The vast majority of cancer deaths are caused by metastatic tumors, which occur when cancer cells from the primary tumor break away and migrate to other body tissues. In order to metastasize, the migrating tumor cells must first push through the extracellular matrix surrounding the primary tumor and reach either the lymph or blood vessels. What hasn’t been clear to date is how the structure of this extracellular matrix—and particularly the organization of collagen within it—may help or hinder tumor cell migration.
To investigate this relationship, the UCSD team placed cancer cells in a 3D collagen matrix and observed their reactions. They found that when placed in a dense collagen matrix, characterized by short fibers and small pores, the migrating cells first appeared trapped. However, after a single round of cell division, the cells switched to “a highly invasive motility behavior,” which wasn’t seen in cells embedded in a low-density collagen matrix. “We thought that putting cells into this more constrained environment would prevent their spread,” said Daniel Ortiz Velez, lead study author and a Ph.D. student in Fraley’s lab. “But the opposite happened.”
In the high-density collagen matrix, the migrating cancer cells also switched on a specific set of genes, or gene module, and started to form interconnected network structures that resemble blood vessels. This is similar to a phenomenon known as vascular mimicry, which is seen in some patients’ tumors, and can be associated with aggressive forms of cancer. The gene module, which they called collagen-induced network phenotype, or CINP, was “enriched for migration and vasculogenesis-associated genes,” the authors note. Importantly, the behavior of cancer cells in the 3D collagen matrix isn’t mirrored when they are grown in a petri dish. “It’s critical to have the cells surrounded by a 3D environment that mimics what happens in the human body,” Fraley added.
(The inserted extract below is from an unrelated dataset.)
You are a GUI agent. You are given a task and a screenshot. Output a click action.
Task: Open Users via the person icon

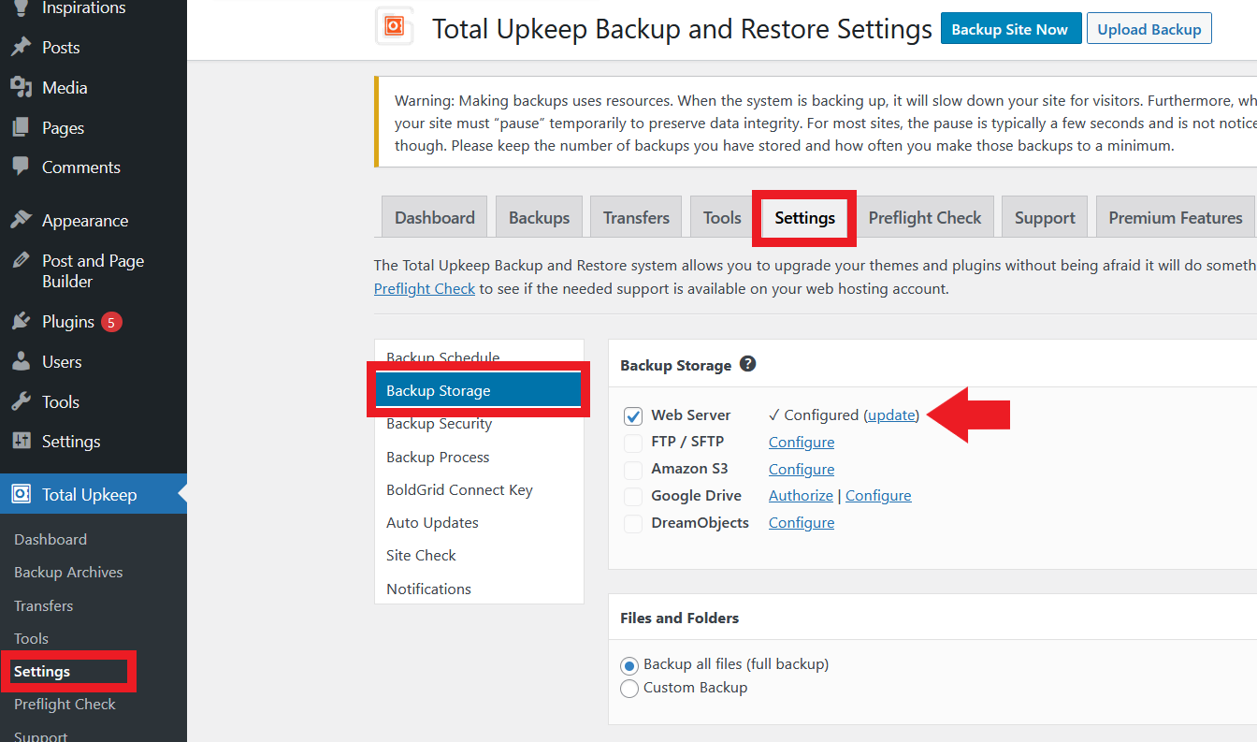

Searching through clinical tumor gene expression and histology databases, the researchers also found that the same cancer cell gene module that was switched on by the migrating cancer cells in their 3D matrix studies was predictive of patient survival and metastasis across nine different types of cancers, and was also linked with a vasculogenic mimicry phenotype.
“…we show that the associated transcriptional response is conserved among cancer types in vitro and is predictive of patient survival in multiple clinical datasets for various tumor types,” the authors conclude. “Our integrative study suggests that a collagen-induced migration phenotype and gene expression program are linked to a metastatic clinical tumor cell phenotype and potentiates future work to identify mechanistic strategies capable of limiting metastasis in several cancers.”
It’s not unreasonable to suggest that the channels built by the malignant cells aid blood flow to tumors. Researchers have speculated that this may make it easier for cancer cells to spread to distant sites. One of the next steps will be to look for targets that can prevent cell transformation.